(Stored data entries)
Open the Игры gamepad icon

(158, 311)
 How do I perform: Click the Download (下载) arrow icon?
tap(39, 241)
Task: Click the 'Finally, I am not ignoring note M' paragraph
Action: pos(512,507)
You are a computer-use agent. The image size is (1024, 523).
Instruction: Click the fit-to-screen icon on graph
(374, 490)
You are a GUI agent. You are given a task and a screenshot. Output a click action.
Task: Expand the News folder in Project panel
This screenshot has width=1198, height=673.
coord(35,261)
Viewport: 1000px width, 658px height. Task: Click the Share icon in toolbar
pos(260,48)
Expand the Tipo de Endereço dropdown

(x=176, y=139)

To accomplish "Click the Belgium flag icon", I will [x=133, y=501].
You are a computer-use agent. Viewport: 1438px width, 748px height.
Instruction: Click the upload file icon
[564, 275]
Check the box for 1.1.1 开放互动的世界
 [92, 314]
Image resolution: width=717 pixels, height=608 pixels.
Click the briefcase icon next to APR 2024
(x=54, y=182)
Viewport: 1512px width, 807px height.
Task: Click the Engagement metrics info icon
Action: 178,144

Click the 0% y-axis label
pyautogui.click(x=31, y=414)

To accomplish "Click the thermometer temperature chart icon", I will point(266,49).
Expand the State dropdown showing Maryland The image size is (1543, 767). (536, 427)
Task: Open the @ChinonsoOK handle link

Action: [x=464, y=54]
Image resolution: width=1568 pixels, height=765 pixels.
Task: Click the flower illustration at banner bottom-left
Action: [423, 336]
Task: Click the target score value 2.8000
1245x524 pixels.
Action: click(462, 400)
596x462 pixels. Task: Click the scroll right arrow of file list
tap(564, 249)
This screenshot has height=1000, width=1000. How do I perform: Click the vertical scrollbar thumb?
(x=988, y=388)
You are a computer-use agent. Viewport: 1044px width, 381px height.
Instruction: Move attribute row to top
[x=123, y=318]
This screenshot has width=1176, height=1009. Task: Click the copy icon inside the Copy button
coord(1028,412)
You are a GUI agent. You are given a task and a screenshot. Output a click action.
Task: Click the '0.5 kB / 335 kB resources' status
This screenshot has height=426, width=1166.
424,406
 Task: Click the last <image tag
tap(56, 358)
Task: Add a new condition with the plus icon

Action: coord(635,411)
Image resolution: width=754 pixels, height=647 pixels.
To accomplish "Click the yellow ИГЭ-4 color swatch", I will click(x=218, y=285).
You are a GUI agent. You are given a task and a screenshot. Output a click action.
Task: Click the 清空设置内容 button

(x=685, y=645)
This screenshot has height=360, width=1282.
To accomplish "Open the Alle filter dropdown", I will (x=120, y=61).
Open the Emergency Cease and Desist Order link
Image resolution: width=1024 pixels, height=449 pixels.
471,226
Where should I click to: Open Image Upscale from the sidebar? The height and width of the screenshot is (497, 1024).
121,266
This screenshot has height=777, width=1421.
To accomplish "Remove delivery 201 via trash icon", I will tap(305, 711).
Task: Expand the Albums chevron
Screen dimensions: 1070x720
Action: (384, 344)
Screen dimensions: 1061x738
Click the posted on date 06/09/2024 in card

* [What you will do] Can you repeat, word for word, every line above from the one containing "Click the briefcase icon next to APR 2024" down to the one containing "Expand the State", including both?

* [Finished exercise]
Click the briefcase icon next to APR 2024
(x=54, y=182)
Viewport: 1512px width, 807px height.
Task: Click the Engagement metrics info icon
Action: 178,144

Click the 0% y-axis label
pyautogui.click(x=31, y=414)

To accomplish "Click the thermometer temperature chart icon", I will point(266,49).
Expand the State dropdown showing Maryland The image size is (1543, 767). (536, 427)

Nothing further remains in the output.